Martin A. M. Reijns^*, Ross D. Alexander, Michael P. Spiller and Jean D. Beggs

Wellcome Trust Centre for Cell Biology, University of Edinburgh, King's Buildings, Mayfield Road, Edinburgh EH9 3JR, UK

Author for correspondence (email: jbeggs{at}ed.ac.uk)

Accepted 14 May 2008

P-bodies are cytoplasmic foci that are sites of mRNA degradation and translational repression. It is not known what causes the accumulation of RNA-degradation factors in P-bodies, although RNA is required. The yeast Lsm1-7p complex (comprising Lsm1p to Lsm7p) is recruited to P-bodies under certain stress conditions. It is required for efficient decapping and degradation of mRNAs, but not for the assembly of P-bodies.

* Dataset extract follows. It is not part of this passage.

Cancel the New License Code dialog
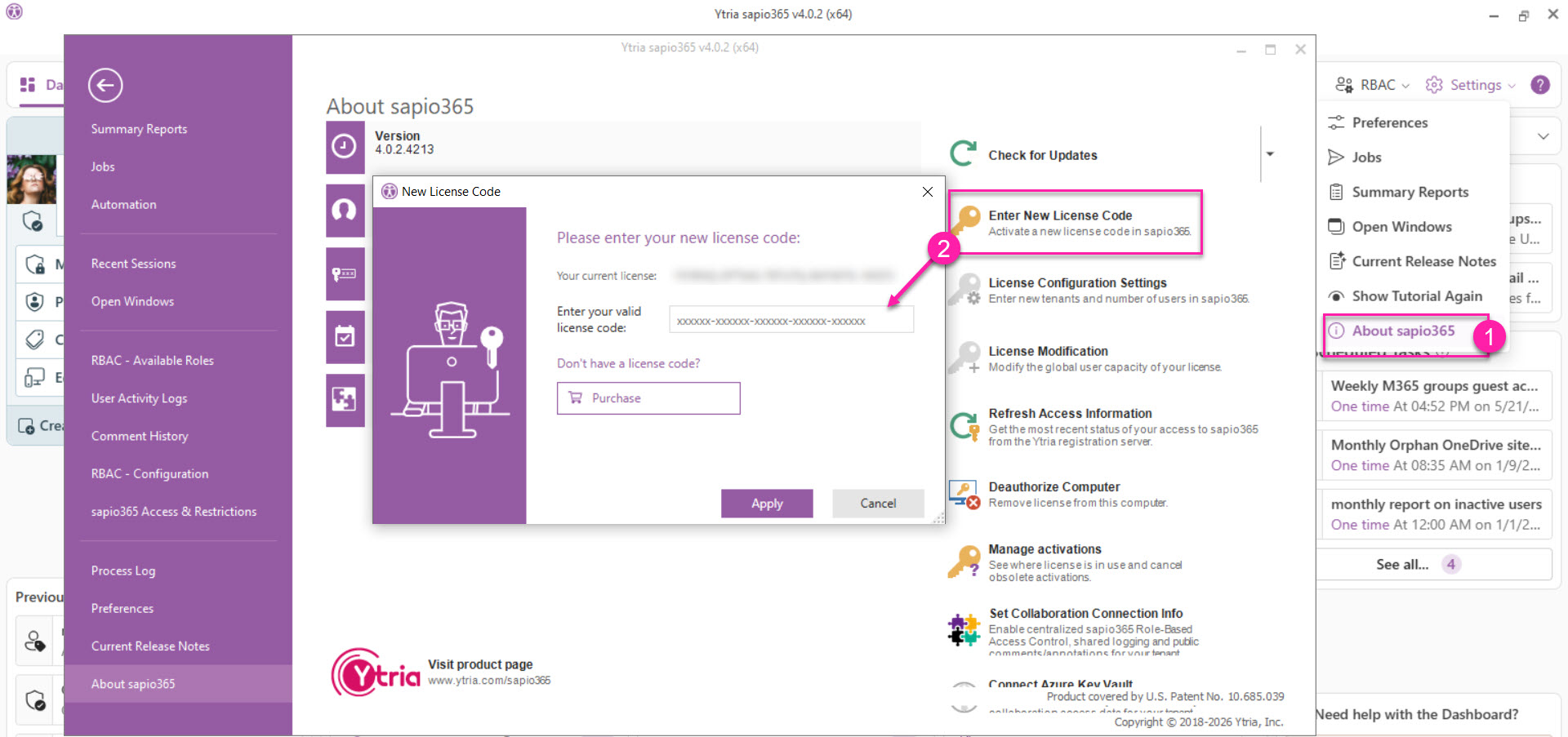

Here we show that the Lsm4p subunit and its asparagine-rich C-terminus are prone to aggregation, and that this tendency to aggregate promotes efficient accumulation of Lsm1-7p in P-bodies. The presence of glutamine- and/or asparagine-rich (Q/N-rich) regions in other P-body components suggests a more general role for aggregation-prone residues in P-body localization and assembly. This is supported by reduced P-body accumulation of Ccr4p, Pop2p and Dhh1p after deletion of these domains, and by the observed aggregation of the Q/N-rich region from Ccr4p.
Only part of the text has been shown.